A must read for anyone who designs digital experiences, and doesn't want to be an inadvertent dude-bro.

Against a backdrop of increasingly ubiquitous technology, with every online interaction forcing us to expose parts of ourselves, Sara Wachter-Boettcher weaves a challenging narrative with ease. With ease, but not easily. Many of the topics covered are confronting, holding a lens to our internalised "blind spots, biases and outright ethical blunders".

As Wachter-Boettcher is at pains to highlight, all of this is not intentional - but the result of a lack of critical evaluation, thought and reflection on the consequences of seemingly minor technical design and development decisions. Over time, these compound to create systemic barriers to technology use and employment - feelings of dissonance for ethnic and gender minorities, increased frustration for those whose characteristics don't fit the personas the product was designed for, the invisibility of role models of diverse races and genders - and reinforcement that technology is the domain of rich, white, young men.

The examples that frame the narrative are disarming in their simplicity. The high school graduand whose Latino/Caucasian hyphenated surname doesn't fit into the form field. The person of mixed racial heritage who can't understand which one box to check on a form. The person who's gender non-conforming and who doesn't fit into the binary polarisation of 'Male' or 'Female'. Beware, these are not edge cases! The most powerful take-away for me personally from this text is that in design practice, edge cases are not the minority. They exist to make us recognise of the diversity of user base that we design for.

Think "stress cases" not "edge cases". If your design doesn't cater for stress cases, it's not a good design.

While we may have technical coding standards, and best practices that help our technical outputs be of high quality, as an industry and as a professional discipline, we have a long way to go in doing the same for user experience outputs. There are a finite number of ways to write a syntactically correct PHP function. Give me 100 form designers, and I will will give you 100 different forms that provide 100 user experiences. And at least some of those 100 users will be left without "delight" - a nebulous buzzword for rating the success (or otherwise) of digital experiences.

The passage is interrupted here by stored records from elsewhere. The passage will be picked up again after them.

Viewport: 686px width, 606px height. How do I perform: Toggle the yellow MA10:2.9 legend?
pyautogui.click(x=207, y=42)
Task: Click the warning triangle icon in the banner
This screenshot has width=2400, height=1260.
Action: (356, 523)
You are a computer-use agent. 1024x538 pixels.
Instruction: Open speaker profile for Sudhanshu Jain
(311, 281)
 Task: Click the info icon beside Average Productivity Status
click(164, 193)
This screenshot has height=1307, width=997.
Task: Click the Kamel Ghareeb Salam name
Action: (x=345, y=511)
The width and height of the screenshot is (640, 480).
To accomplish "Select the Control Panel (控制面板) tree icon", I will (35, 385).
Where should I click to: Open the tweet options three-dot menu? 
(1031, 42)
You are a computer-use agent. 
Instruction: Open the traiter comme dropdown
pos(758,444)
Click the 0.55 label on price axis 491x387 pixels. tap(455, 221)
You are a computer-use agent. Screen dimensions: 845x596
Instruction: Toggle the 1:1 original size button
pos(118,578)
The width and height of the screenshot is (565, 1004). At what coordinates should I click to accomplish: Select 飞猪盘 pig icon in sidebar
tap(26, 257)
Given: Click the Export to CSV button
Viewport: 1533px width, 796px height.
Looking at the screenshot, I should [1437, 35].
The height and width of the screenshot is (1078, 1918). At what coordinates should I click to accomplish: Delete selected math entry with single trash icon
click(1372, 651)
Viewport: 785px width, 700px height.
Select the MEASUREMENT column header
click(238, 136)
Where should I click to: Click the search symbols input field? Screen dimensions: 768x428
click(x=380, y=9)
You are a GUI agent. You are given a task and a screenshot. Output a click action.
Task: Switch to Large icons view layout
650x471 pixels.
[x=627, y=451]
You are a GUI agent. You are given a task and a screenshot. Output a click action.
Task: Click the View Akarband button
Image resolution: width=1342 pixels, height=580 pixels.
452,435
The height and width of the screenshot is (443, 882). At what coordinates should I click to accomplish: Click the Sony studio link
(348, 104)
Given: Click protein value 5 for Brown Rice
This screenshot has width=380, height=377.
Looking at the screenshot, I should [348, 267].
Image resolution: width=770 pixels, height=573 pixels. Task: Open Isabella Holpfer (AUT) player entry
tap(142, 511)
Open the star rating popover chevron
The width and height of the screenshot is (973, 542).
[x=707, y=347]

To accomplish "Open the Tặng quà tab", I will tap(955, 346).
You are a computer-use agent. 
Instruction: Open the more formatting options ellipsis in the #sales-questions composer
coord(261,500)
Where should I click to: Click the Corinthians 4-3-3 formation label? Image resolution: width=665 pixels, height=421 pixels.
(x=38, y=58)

Wachter-Boettcher takes precise aim at another seemingly innocuous technical detail - application defaults - exposing their (at best) benign, and, at times, malignant utilisation to manipulate users into freely submitting their personal data. It is designing not for delight, but for deception.

"Default settings can be helpful or deceptive, thoughtful or frustrating. But they're never neutral."

Here the clarion call for action is not aimed at technology developers themselves, but at users, urging us to be more careful, more critical, and more vocal about how applications interact with us.

Artificial intelligence and big data do not escape scrutiny. Wachter-Boettcher illustrates how algorithms can be inequitable - targeting or ignoring whole cohorts of people, depending on the (unquestioned) assumptions built into machine learning models. Big data is retrospective, but not necessarily predictive. Just because a dataset showed a pattern in the past does not mean that that pattern will hold true in the future. Yet, governments, corporations and other large institutions are basing large policies, and practice areas on algorithms that remain opaque. Yet while responsibility for decision making might be able to be delegated to machines, accountability for how those decisions are made cannot be.

The parting thought of this book is that good intentions aren't enough. The implications and cascading consequences of seemingly minor design and development decisions need to be thought through, critically evaluated, and handled with grace, dignity and maturity. That will be delightful!